La silla de la maestra
Era lo que era: un billón de voces reunidas en el menos disciplinado de los coros, cada cantante chillando su propia y apasionada melodía, cada uno de ellos utilizando un idioma incómodo, intensamente personal; y en el interior de aquel caos y majestad solo una entidad era capaz de escuchar el quejido lastimero de la voz más suave y tímida.
Tal era la carga de la maestra, y su alegría más arrolladora y estimulante.
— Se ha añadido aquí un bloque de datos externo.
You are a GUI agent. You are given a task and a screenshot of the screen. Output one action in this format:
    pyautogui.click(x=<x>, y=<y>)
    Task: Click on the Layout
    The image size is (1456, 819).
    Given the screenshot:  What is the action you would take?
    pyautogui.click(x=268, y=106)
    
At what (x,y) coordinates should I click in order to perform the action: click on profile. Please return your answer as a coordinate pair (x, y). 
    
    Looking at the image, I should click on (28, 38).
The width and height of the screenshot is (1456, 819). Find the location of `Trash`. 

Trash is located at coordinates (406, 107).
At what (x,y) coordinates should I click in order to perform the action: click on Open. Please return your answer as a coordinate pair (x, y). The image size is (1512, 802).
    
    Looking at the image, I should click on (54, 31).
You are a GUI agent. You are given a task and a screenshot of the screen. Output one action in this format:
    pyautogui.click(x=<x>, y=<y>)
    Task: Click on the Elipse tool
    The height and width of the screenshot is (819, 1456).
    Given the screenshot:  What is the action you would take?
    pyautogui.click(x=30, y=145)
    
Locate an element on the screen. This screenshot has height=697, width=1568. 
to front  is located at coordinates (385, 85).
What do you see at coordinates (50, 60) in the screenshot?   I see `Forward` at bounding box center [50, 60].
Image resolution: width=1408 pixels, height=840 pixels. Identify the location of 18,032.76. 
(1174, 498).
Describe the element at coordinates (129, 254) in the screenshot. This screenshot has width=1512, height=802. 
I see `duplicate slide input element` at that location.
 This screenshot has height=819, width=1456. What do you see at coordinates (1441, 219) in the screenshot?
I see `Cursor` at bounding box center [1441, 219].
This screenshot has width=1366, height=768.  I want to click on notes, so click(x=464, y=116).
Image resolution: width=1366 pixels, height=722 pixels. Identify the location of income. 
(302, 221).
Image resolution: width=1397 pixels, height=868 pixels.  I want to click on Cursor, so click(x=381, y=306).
Con unos oídos perfectos escuchaba los perfiles del viento por encima del enorme mar Alfa. El mar Azul. El mar de Lawson. El mar de la Sangre de Bendición. Y los demás quinientos noventa y un cuerpos de agua estancada más importantes. Oía los puntos fuertes del escudo de la nave. La salud de su batería de láseres. La situación de las reparaciones en la cara delantera: correcta, buena, excelente (nunca mala, y en su mayor parte excelente). Además de las cosechas de hidrógeno procedentes del entorno extrapolar, en toneladas métricas por microsegundo. Conocía los perfiles de oxígeno de cada cámara, corredor y armario habitado (dos décimas partes de un tanto por ciento demasiado alto en el Cenagal, lo que ponía en peligro a sus pasajeros, cuyo nivel anaeróbico era mínimo). Los niveles de dióxido de carbono con la misma y cálida precisión. Los gases biológicamente inactivos, menos. Y luego estaban los niveles de luz ambiente. Y voces que hablaban de temperatura. Humedad. Comprobaciones de toxinas. Proporciones fotosintéticas, acreditadas por medios directos y por implicación. Proporciones de descomposición y agentes de descomposición. Biológicos, químicos, desconocidos. Cifras censales, actualizadas con toda precisión cada siete segundos. Inmigrantes, emigrantes, nacimientos, divisiones asexuadas y el ocasional gemido de la muerte. Se recopilaban y volvían a recopilar listas exhaustivas de pasajeros. Por especies. Por mundo natal. Por nombre audible, o tacto estructurado, o el distintivo y enriquecedor aroma de una flatulencia concreta. Y también según su forma de pago. Moneda de la nave, trueque o por medio de donaciones de conocimiento. Los beneficios eran tan importantes como las cosechas de hidrógeno y los recuentos de oxígeno, y se calculaban sobre la base de veintitrés escalas diferentes y sofisticadas, ninguna de las cuales era de una precisión perfecta. Pero todas reunidas construían un cálculo integral no demasiado desastroso, y era ese sólido cálculo el que se enviaba por medio de un haz a la ya lejana Tierra, una vez cada seis horas, junto con un esbozo exhaustivo del último cuarto de día de la nave: en esencia, querían recordarle a quien quiera que estuviera escuchando a treinta mil años del día de hoy que allí estaban, que su viaje estaba progresando según el programa y que el trayecto iba bastante bien, gracias.